Extracted records
+++
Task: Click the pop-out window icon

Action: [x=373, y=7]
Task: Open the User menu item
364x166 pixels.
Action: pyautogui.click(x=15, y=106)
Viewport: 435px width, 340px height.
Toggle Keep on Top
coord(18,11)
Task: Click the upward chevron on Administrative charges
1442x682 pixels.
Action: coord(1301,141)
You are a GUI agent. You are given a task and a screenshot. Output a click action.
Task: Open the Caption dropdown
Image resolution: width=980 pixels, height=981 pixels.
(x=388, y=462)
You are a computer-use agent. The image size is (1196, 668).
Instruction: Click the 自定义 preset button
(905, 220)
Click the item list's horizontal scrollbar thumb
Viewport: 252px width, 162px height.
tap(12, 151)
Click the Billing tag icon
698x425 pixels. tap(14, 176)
+++
Problem — Scan each line above for the string "item". Give the tally and nothing else.

Expected answer — 2